**WHAT TO DO**
Work through the data below and state how many lines contain "agent", giving that number alone.

================

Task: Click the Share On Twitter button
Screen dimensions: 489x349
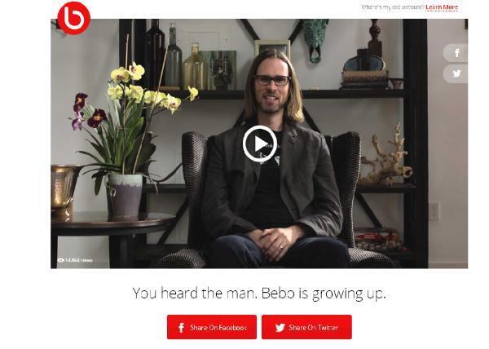Action: tap(306, 327)
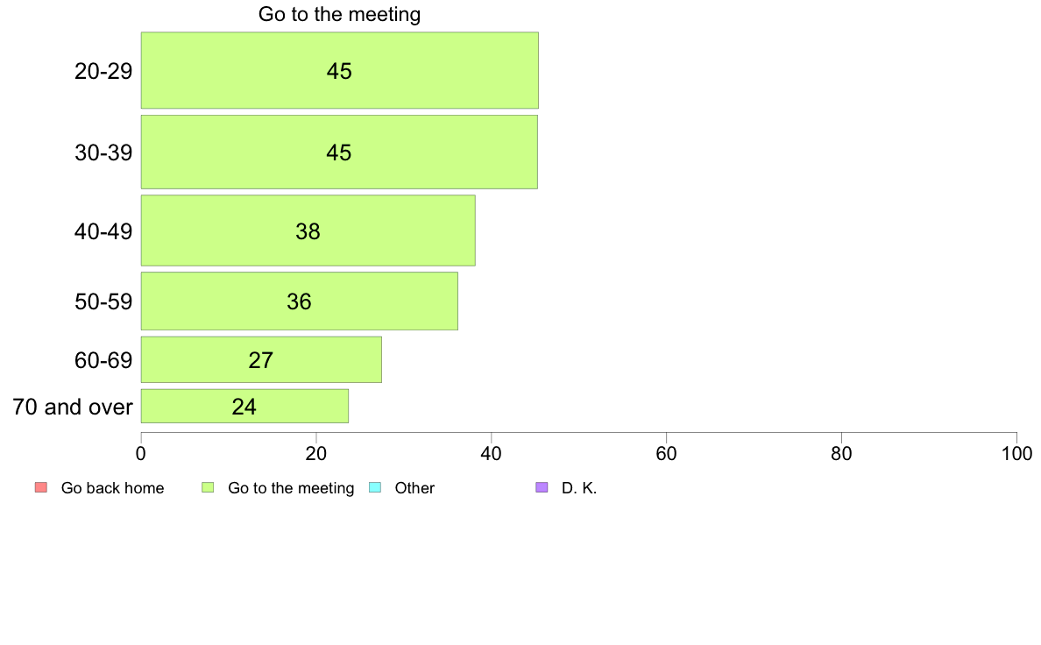This screenshot has width=1041, height=645.
Task: Click the 20-29 bar showing 45
Action: coord(339,70)
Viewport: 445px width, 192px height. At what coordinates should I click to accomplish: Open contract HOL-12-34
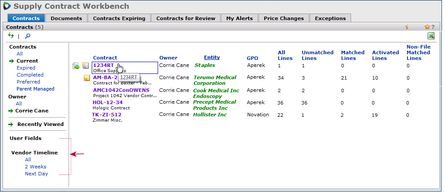click(x=107, y=102)
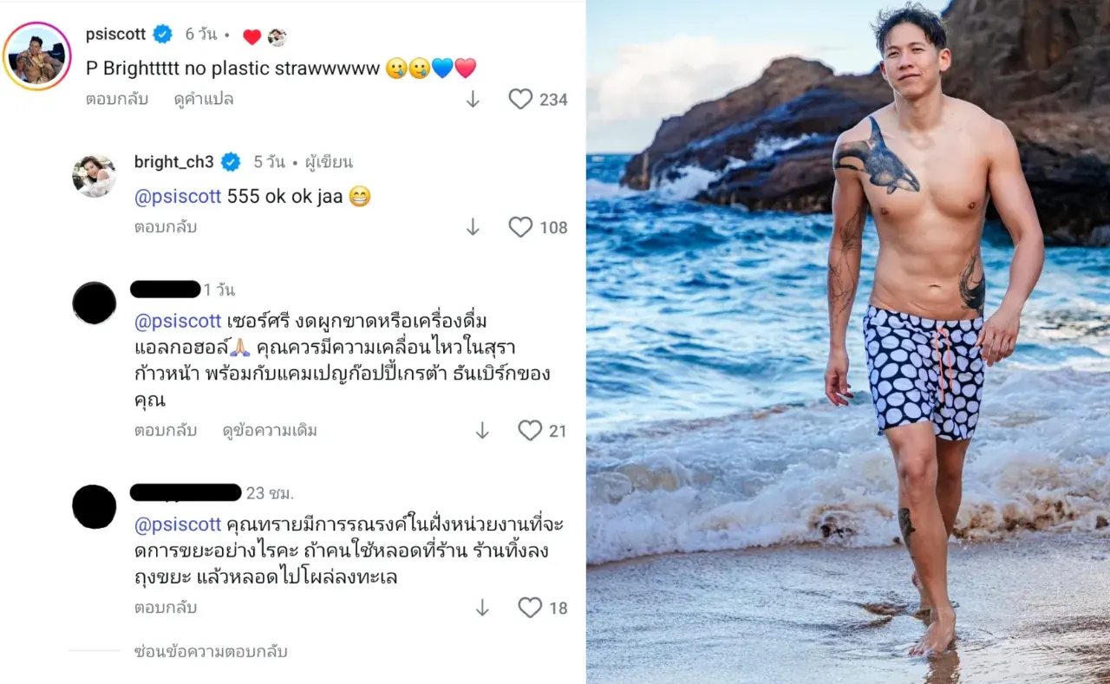The image size is (1110, 684).
Task: Open the beach photo of the shirtless man
Action: pyautogui.click(x=848, y=342)
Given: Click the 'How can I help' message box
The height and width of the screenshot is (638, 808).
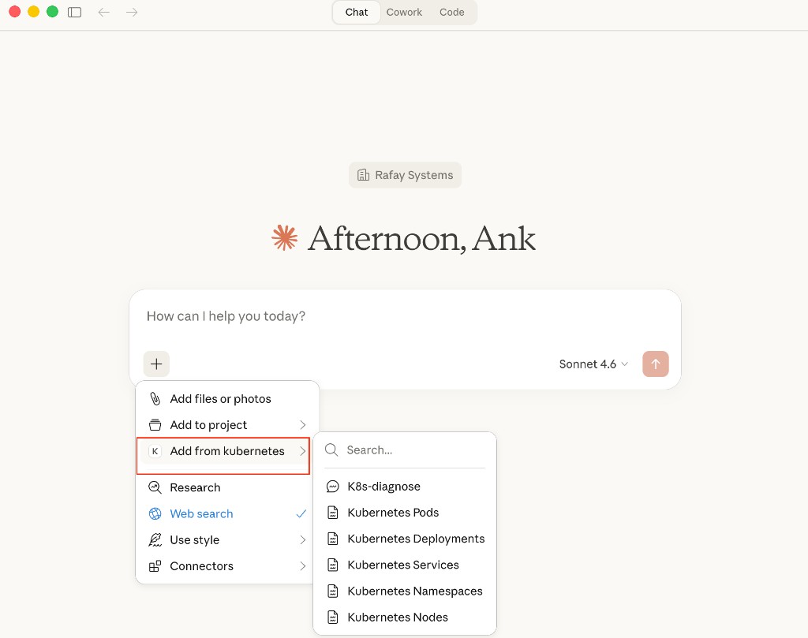Looking at the screenshot, I should click(404, 316).
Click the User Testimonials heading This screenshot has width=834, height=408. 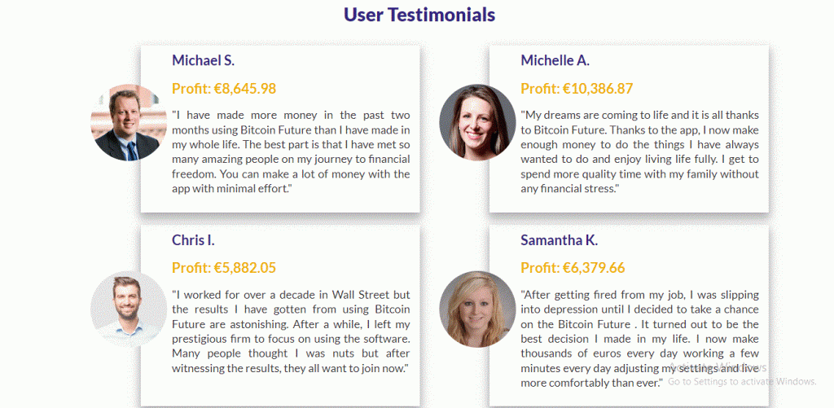[419, 15]
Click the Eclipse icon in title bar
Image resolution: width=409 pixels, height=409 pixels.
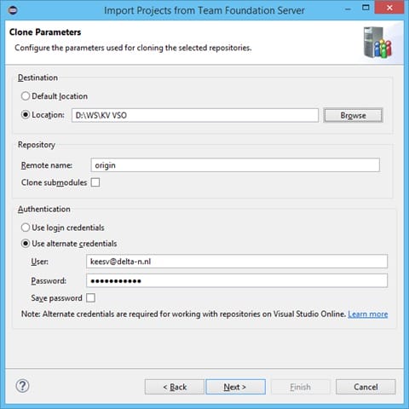click(x=13, y=10)
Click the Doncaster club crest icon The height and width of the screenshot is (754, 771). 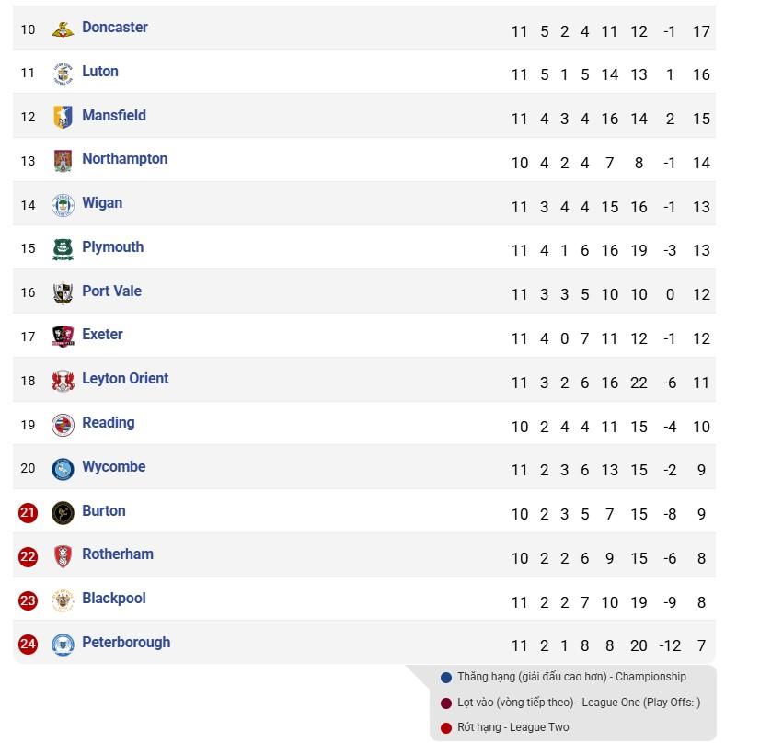click(x=63, y=29)
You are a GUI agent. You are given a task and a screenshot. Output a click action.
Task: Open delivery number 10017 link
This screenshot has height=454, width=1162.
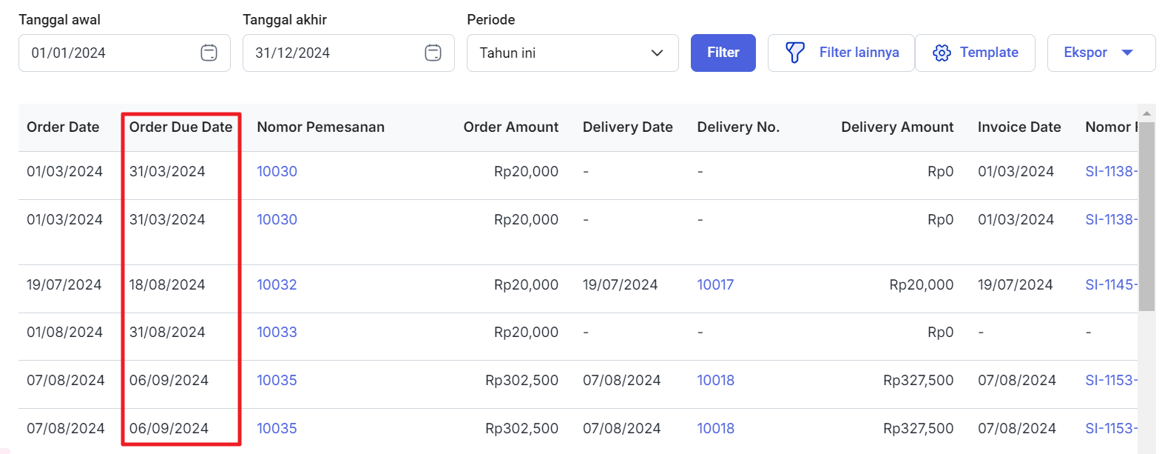pos(715,284)
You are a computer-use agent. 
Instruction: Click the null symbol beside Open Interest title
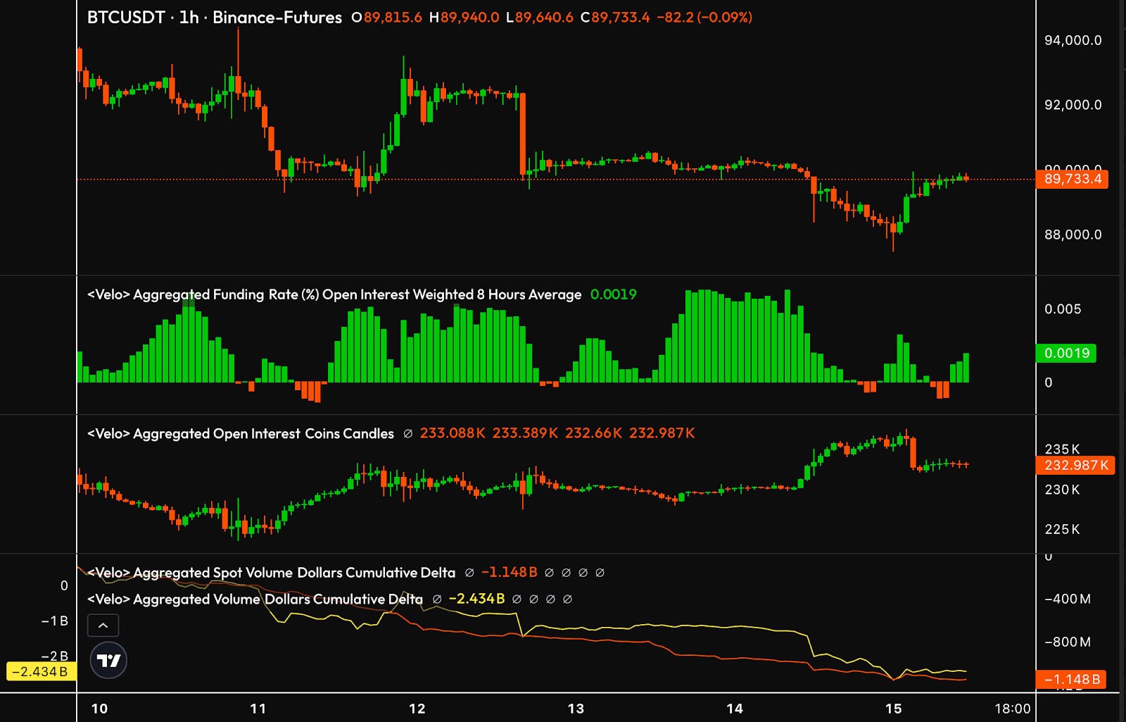[407, 434]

================

**OUTPUT BELOW**
2